— DATA LISTING —
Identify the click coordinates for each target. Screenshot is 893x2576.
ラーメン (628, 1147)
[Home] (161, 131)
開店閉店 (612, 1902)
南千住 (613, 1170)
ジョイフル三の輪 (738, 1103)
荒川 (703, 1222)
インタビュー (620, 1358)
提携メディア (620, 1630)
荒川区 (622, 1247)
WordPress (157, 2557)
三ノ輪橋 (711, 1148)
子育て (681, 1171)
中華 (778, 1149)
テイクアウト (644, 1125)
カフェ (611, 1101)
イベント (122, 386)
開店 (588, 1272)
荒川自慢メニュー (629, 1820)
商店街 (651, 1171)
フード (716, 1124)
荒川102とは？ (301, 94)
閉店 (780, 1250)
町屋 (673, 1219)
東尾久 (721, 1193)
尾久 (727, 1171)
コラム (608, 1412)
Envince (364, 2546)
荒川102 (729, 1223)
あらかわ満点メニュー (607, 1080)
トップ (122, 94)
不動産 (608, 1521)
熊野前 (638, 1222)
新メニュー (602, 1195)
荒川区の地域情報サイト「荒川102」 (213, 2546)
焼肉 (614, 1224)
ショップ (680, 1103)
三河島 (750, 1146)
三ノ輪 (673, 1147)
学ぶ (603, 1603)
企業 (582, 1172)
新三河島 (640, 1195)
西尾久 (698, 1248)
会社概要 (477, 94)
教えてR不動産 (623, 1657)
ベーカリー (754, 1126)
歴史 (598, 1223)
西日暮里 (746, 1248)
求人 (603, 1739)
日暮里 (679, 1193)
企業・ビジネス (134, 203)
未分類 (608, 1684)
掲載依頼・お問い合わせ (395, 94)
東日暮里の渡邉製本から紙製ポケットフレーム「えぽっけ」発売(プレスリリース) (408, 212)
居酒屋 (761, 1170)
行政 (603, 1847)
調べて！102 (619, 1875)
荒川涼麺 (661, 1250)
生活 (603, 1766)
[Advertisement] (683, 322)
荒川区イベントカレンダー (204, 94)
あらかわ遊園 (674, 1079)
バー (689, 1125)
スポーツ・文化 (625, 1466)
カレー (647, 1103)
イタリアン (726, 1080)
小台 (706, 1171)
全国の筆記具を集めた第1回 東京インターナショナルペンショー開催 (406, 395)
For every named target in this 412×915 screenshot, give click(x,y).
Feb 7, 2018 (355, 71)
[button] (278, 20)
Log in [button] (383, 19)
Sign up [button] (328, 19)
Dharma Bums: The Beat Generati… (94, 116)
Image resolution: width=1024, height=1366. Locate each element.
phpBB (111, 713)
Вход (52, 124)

— WORK REQUIRED —
Copy out, word for word, the lines from the one containing "Image resolution: width=1024, height=1366." through the end of the records, including both.

— OUTPUT —
Image resolution: width=1024, height=1366. Locate each element.
phpBB (111, 713)
Вход (52, 124)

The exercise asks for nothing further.